I have a data asset in azure machine learning. This is of type folder and the folder contains 4 different files with different schemas. when I consume this data asset in the azure ML notebook, it treats the different files as partitions and messes up the schema. I want to select individual files while pulling into the notebook.
I tried to pass the file name as a parameter in the path variable as shown below:
import mltable
from azure.ai.ml import MLClient
from azure.identity import DefaultAzureCredential
ml_client = MLClient.from_config(credential=DefaultAzureCredential())
data_asset = ml_client.data.get("data_asset_name", version="1")
path = {
'folder': data_asset.path + "file_name.csv"
tbl = mltable.from_delimited_files(paths=[path])
df = tbl.to_pandas_dataframe()
But this gives the following error:
Error Code: ScriptExecution.StreamAccess.NotFound
Native Error: Dataflow visit error: ExecutionError(StreamError(NotFound))
=> Failed with execution error: error in streaming from input data sources
Error Message: The requested stream was not found.
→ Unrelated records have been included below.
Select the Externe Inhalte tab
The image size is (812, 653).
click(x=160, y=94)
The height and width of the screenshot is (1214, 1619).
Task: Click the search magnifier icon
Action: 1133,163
Please make sure the request uri is correct.| session_id= <some id>
How do I pull in individual files?
According to this documentation from_delimited_files
supports paths with
files or folders with local or cloud paths
So, when you want to read files mention file
in dictionary, if it is folder then mention folder
Alter your code like below.
path = {
'file': data_asset.path + "winequality-white.csv"
tbl = mltable.from_delimited_files(paths=[path],delimiter=';')
df = tbl.to_pandas_dataframe()